Source code for clldutils.metadata

"""
JSON-LD - the serialization format used for metadata in CLDF datasets - supports nested data.
To make creating (and reading) this data simpler, this module provides a Python API to build data
structures which "know" how to read from/serialize to JSON-LD.

Usage:

.. code-block:: python

    >>> from clldutils.metadata import *
    >>> md = Metadata(
    ...     title='The Data',
    ...     publisher=Publisher(name='Data Press', place='anywhere'),
    ...     license=License(name='CC-BY-4.0'))
    >>> md.to_jsonld()['dc:license']
    OrderedDict([('name', 'Creative Commons Attribution 4.0'),
                 ('url', 'https://creativecommons.org/licenses/by/4.0/'),
                 ('icon', 'cc-by.png')])
    >>> Metadata.from_jsonld(md.to_jsonld()).publisher.place
    'anywhere'
"""
import collections
import urllib.parse

import attr

from clldutils import licenses

__all__ = ['Publisher', 'License', 'Metadata']


[docs]@attr.s
class Publisher:
    """
    The entity publishing a dataset.

    :ivar name: Name of the publisher.
    :ivar place: Place or address of the publisher, used in "traditional" publisher formats.
    :ivar url: URL linking to the "homepage" of the publisher.
    :ivar contact: An email address under which to contact the publisher of a dataset.
    """
    name = attr.ib(
        metadata=dict(ldkey="http://xmlns.com/foaf/0.1/name"),
        default=None)
    place = attr.ib(
        metadata=dict(ldkey="dc:Location"),
        default=None)
    url = attr.ib(
        metadata=dict(ldkey="http://xmlns.com/foaf/0.1/homepage"),
        default=None)
    contact = attr.ib(
        metadata=dict(ldkey="http://xmlns.com/foaf/0.1/mbox"),
        default=None)


[docs]@attr.s
class License:
    """
    The license under which a dataset is published, characterized with name, URL and an icon.
    """
    name = attr.ib(
        default="Creative Commons Attribution 4.0 International License")
    url = attr.ib(
        default="https://creativecommons.org/licenses/by/4.0/")
    icon = attr.ib(
        default="cc-by.png")

    def __attrs_post_init__(self):
        lic = licenses.find(self.name)
        if lic:
            self.name = lic.name
            self.url = lic.url


[docs]@attr.s
class Metadata:
    """
    Metadata about the published version(s) of a dataset.

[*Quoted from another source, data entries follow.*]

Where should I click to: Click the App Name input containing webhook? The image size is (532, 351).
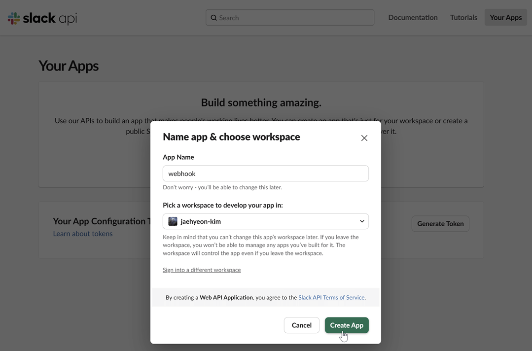(265, 173)
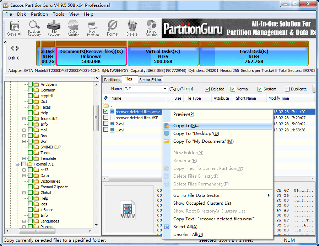Choose Copy To "Desktop" menu entry

pos(196,134)
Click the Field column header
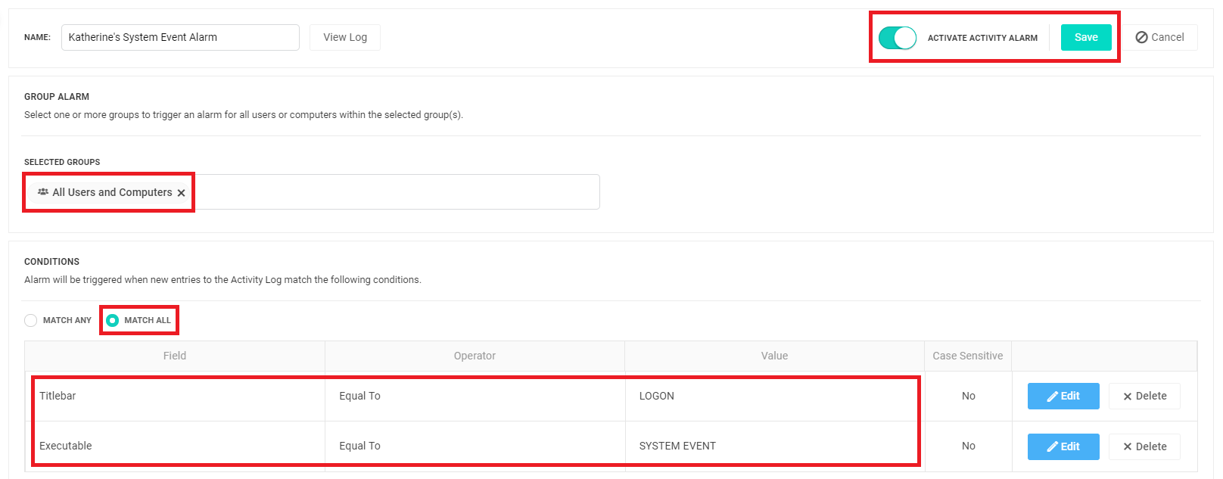Image resolution: width=1223 pixels, height=479 pixels. pyautogui.click(x=175, y=356)
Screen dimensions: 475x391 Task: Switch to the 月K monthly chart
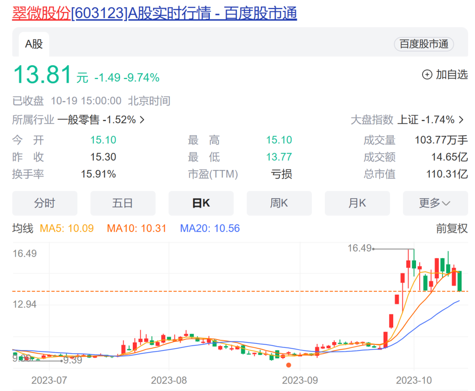click(357, 203)
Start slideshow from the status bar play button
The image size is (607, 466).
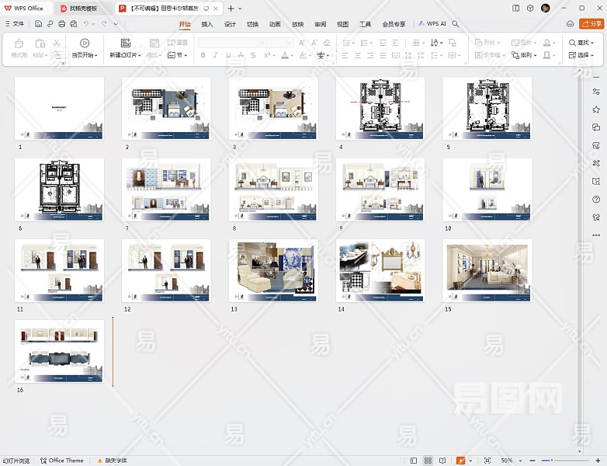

    :ivar Publisher publisher: The organisation or institution publishing the dataset.
    :ivar License license: The license under which the dataset can be used.
    :ivar str url: A URL under which the dataset can be browsed.
    :ivar str title: The title of the dataset.
    :ivar str description:
    """
    publisher = attr.ib(default=Publisher(), validator=attr.validators.instance_of(Publisher))
    license = attr.ib(default=License(), validator=attr.validators.instance_of(License))
    url = attr.ib(default=None)
    title = attr.ib(default=None)
    description = attr.ib(default=None)

    @classmethod
    def from_jsonld(cls, d, defaults=None):
        defaults = defaults or {}
        kw = {}
        for k, v in [
            ('dcat:accessURL', 'url'),
            ('dc:title', 'title'),
            ('dc:description', 'description'),
        ]:
            val = d.get(k) or defaults.get(v)
            if val:
                kw[v] = val
        for ldkey, cls_ in [('dc:publisher', Publisher), ('dc:license', License)]:
            ckw = {}
            dd = d.get(ldkey, {})
            for f in attr.fields(cls_):
                ckw[f.name] = dd.get(f.metadata.get('ldkey', f.name)) \
                    or defaults.get('{0}.{1}'.format(ldkey.split(':')[1], f.name))
            kw[cls_.__name__.lower()] = cls_(**{k: v for k, v in ckw.items() if v})
        return cls(**kw)

[docs]    def to_jsonld(self) -> collections.OrderedDict:
        """
        Returns a `dict` suitable for serialization as JSON-LD object, with the metadata tagged
        with suitable common properties.
        """
        items = [("@context", ["http://www.w3.org/ns/csvw", {"@language": "en"}])]
        for k, v in [
            ('dcat:accessURL', 'url'),
            ('dc:title', 'title'),
            ('dc:description', 'description'),
        ]:
            if getattr(self, v):
                items.append((k, getattr(self, v)))
        for ldkey, cls_ in [('dc:publisher', Publisher), ('dc:license', License)]:
            obj = getattr(self, ldkey.split(':')[1])
            json = collections.OrderedDict()
            for f in attr.fields(cls_):
                if getattr(obj, f.name):
                    json[f.metadata.get('ldkey', f.name)] = getattr(obj, f.name)
            items.append((ldkey, json))
        return collections.OrderedDict(items)

    @property
    def domain(self):
        return urllib.parse.urlparse(self.url).netloc